00:23:52.05 However, there's been quite a bit of dispute of
00:23:54.28 where along this pathway these disruptions are occurring.
00:24:00.04 So, in order to try to address these questions,
00:24:03.06 we genotyped one million single nucleotide polymorphisms
00:24:08.06 in 67 pygmy individuals
00:24:10.23 and 58 of the neighboring Bantu individuals.
00:24:14.14 And here we can see a plot,
00:24:17.10 similar to what I've shown you before,
00:24:19.09 based on structure analysis.
00:24:21.09 And to remind you,
00:24:23.02 this is composed of a series of lines,
00:24:24.23 and each line represents a person,
00:24:26.16 and they can have ancestry
00:24:28.08 from different ancestral populations,
00:24:31.01 represented by the different colors.
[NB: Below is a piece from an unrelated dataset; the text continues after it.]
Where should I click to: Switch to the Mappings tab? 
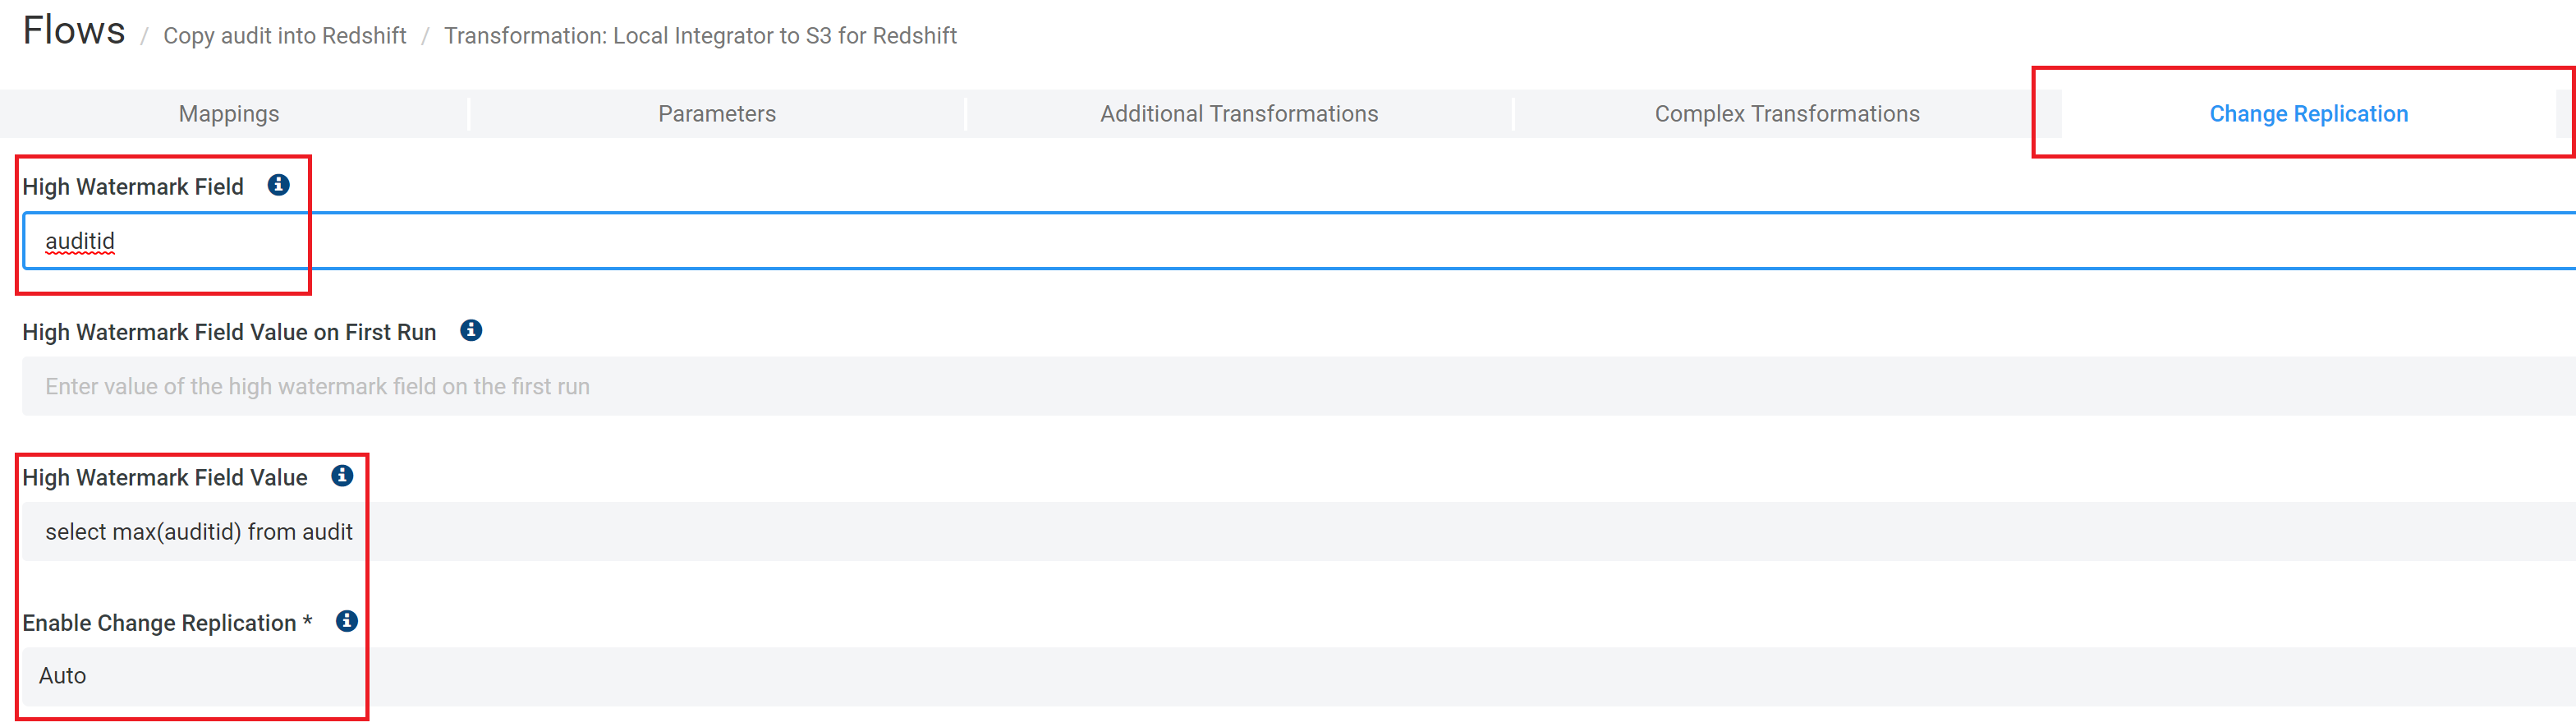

00:24:33.04 So here in orange
00:24:34.29 are individuals who speak the Bantu language
00:24:38.00 and practice agriculture,
00:24:40.08 and in dark green are individuals who self-identify as Pygmies.
00:24:44.19 And what you can see is that there's been
00:24:46.22 a lot of admixture between the Pygmies
00:24:49.29 and the neighboring Bantu people.
00:24:52.03 Now, interestingly, this tends to be unidirectional,
00:24:54.28 and it tends to be gene flow between males
00:24:57.27 from the Bantu population
00:25:00.03 with females of the Pygmy population.
00:25:02.22 This is largely due to socioeconomic factors.
00:25:06.23 Now, when we look at a correlation
00:25:08.26 between ancestry and height,
00:25:11.03 we observed a very strong and significant positive correlation.
00:25:15.04 So, we can see that Pygmies who have more of the Bantu ancestry
00:25:19.23 tend to be taller.
00:25:21.19 And, so this is showing
00:25:22.25 that there's a strong genetic component to this trait.
00:25:26.17 We've also worked with collaborators
00:25:28.11 to develop methods
00:25:30.19 to infer tracts of Pygmy and Bantu ancestry
00:25:35.11 across the chromosome.
00:25:36.29 So here, these are the different chromosomes,
00:25:38.18 starting with chromosome 1
00:25:40.05 and going up to chromosome 22,
00:25:42.25 and here I'm showing you an example from chromosome 3.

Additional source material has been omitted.